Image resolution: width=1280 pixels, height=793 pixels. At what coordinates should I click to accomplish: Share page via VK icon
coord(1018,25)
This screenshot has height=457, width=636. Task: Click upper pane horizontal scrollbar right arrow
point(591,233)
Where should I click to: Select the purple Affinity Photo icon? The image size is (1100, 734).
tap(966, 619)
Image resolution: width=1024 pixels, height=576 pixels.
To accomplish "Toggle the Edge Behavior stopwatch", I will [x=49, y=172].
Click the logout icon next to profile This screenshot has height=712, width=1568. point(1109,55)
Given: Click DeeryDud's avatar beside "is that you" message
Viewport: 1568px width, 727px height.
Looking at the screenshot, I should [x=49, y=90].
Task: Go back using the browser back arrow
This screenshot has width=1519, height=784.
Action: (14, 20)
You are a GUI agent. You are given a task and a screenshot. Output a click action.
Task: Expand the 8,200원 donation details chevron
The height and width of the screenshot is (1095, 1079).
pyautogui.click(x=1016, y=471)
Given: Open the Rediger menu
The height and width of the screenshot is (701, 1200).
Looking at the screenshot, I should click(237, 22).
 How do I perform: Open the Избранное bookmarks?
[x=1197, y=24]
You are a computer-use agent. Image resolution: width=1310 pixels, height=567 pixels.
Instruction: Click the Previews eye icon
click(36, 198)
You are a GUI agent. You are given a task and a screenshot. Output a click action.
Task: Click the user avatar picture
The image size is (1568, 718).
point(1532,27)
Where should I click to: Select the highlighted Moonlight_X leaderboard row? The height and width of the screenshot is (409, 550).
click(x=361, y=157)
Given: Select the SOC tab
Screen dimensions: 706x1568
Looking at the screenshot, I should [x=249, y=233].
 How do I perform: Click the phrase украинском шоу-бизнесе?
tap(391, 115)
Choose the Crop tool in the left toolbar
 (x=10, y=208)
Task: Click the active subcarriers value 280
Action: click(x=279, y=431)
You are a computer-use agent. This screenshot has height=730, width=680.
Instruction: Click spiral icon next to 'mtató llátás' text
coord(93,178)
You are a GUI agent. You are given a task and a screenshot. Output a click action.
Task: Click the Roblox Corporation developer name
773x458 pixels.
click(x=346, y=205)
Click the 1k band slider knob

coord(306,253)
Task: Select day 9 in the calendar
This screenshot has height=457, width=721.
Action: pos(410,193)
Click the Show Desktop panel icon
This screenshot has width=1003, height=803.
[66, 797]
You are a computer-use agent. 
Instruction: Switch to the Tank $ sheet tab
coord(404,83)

....

--- Problem to solve ---
Lines containing the string "computer" are the ones to copy from the entries above.

--- Response ---
You are a computer-use agent. Image resolution: width=1310 pixels, height=567 pixels.
You are a computer-use agent. This screenshot has height=730, width=680.
You are a computer-use agent. 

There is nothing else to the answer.